### Work required
Count only the lines of the records that hold "named", then give the number without any other words.

### Exercise data
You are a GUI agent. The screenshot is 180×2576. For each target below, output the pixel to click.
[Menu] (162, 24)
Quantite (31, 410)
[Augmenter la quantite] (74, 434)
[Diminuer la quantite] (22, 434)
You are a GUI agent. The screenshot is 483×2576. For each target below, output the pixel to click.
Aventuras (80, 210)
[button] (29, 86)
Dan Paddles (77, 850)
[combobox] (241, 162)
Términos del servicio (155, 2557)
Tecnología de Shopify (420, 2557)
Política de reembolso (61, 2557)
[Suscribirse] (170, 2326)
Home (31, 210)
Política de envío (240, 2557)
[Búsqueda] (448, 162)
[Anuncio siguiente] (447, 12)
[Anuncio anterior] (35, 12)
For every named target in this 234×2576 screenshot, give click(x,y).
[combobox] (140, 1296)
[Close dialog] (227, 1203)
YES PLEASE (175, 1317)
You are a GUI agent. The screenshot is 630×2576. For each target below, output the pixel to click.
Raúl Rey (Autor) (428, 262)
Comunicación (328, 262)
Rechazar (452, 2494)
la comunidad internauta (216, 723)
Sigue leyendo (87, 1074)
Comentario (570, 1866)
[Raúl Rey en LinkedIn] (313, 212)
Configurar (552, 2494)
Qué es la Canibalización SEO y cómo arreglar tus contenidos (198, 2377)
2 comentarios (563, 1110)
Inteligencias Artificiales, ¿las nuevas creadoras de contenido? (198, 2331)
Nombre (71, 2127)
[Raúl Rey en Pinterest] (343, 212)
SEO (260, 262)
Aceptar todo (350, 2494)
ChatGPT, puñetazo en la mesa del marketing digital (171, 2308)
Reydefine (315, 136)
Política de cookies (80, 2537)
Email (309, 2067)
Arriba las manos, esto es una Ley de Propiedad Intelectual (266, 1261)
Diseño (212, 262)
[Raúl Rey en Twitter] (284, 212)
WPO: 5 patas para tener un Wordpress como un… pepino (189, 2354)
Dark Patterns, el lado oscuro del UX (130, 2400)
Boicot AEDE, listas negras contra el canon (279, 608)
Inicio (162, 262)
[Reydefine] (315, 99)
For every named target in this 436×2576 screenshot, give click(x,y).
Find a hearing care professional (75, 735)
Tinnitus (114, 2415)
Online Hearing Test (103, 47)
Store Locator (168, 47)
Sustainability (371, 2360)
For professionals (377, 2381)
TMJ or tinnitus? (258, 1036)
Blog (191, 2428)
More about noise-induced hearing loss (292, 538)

### Answer space
2